Fluid inclusions in banded ores from the Upper Harz Mts. have Cl/Br molar ratios that cover a large range along the seawater evaporation line (Fig. 6a). Fluid inclusions in galena and sphalerite from banded ores have Cl/Br molar ratios similar or slightly lower to seawater, whereas quartz and calcite samples from adjacent bands have considerably lower fluid inclusion Cl/Br molar ratios. It is conspicuous that fluid inclusions hosted in quartz from quartz–sulfide banded ores yield more variable but always higher Cl/Br and Na/Br molar ratios than fluid inclusions in calcite from carbonate–sulfide ores. Also in Na/K vs Cl/Br diagrams (Fig. 7a), sulfides and gangue minerals from the banded ores plot in distinctive areas, possibly due to the interaction of fluids with different lithologies either in the fluid reservoir or along the flow path to the sites of ore deposition. There are no clear patterns in Cl/Br, Na/Br, and Na/K molar ratios of fluid inclusions in sulfide- and fluorite-stage mineralization in the Middle and Lower Harz Mts. (Figs. 6b, c and 7b, c). In a Na–Cl–Br diagram, the crush-leach data of fluorite-stage mineralization from the Lower Harz Mts. plot further away from the seawater end-member along the seawater evaporation trend compared to banded ores (Fig. 6c).

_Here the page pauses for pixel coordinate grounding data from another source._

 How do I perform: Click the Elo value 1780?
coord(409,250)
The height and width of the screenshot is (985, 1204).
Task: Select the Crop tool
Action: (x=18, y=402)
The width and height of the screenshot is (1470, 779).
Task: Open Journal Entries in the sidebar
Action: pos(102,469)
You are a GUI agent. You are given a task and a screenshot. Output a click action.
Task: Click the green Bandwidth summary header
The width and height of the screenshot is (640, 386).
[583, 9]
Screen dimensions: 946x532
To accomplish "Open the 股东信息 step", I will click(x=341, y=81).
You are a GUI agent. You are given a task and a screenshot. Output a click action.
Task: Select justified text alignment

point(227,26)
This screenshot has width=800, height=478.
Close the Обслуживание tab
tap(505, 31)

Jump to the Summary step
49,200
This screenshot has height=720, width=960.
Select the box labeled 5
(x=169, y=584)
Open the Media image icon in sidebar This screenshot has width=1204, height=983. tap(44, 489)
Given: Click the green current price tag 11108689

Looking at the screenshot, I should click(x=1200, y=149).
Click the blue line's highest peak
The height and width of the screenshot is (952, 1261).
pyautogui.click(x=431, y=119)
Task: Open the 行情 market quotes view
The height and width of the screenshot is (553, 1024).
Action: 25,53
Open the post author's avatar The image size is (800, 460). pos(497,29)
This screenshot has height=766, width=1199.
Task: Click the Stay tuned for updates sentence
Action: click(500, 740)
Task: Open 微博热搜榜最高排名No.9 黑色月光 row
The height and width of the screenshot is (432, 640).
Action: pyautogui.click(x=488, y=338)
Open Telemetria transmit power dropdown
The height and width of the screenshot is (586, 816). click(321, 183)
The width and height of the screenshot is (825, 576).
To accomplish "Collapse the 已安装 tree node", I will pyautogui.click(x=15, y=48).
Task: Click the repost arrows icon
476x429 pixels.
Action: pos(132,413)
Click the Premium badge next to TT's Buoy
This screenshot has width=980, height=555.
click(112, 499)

Li was analyzed in the fluids to confirm if the low eutectic temperatures were due to the presence of high Li concentrations. The analyses, however, show that Li concentrations were too low for this to account for the first melting temperatures.
Fluid inclusion isotope data
Water yields (0.1 to 0.8 μl) were sufficient to obtain reliable data for 46 samples (ESM Table 4). A complete overview of fluid inclusion isotope data is presented in Fig. 8. Fluorite has the highest isotope values ranging from 2.5 to 6.5‰ for δ18Ow and − 31 to 5‰ for δ2Hw with a positive correlation between the two variables. A similar positive correlation is present in vein-type calcite and quartz deposits in the Middle and Lower Harz, albeit shifted toward lower isotope values (− 7.8 to − 0.4‰ for δ18Ow and − 54 to − 15‰ for δ2Hw). Barite stands out with respect to the other analyzed minerals for its relatively depleted values, which are as low as − 8.8‰ for δ18Ow and − 72‰ for δ2Hw.
Fluid inclusion isotope signatures of metal sulfides from the Bad Grund Pb–Zn banded ores in the Upper Harz range from 0.4 to 2.9‰ for δ18Ow and from − 24 to − 7‰ for δ2Hw (Fig. 8). These values are quite similar to fluorite from occurrences in the Middle Harz Mts. and fluorite deposits in the Lower Harz Mts. Fluid inclusion water in calcite and quartz from the banded ores plot in isotopically distinct fields and toward lower δ18Ow and δ2Hw values compared to the sulfide minerals.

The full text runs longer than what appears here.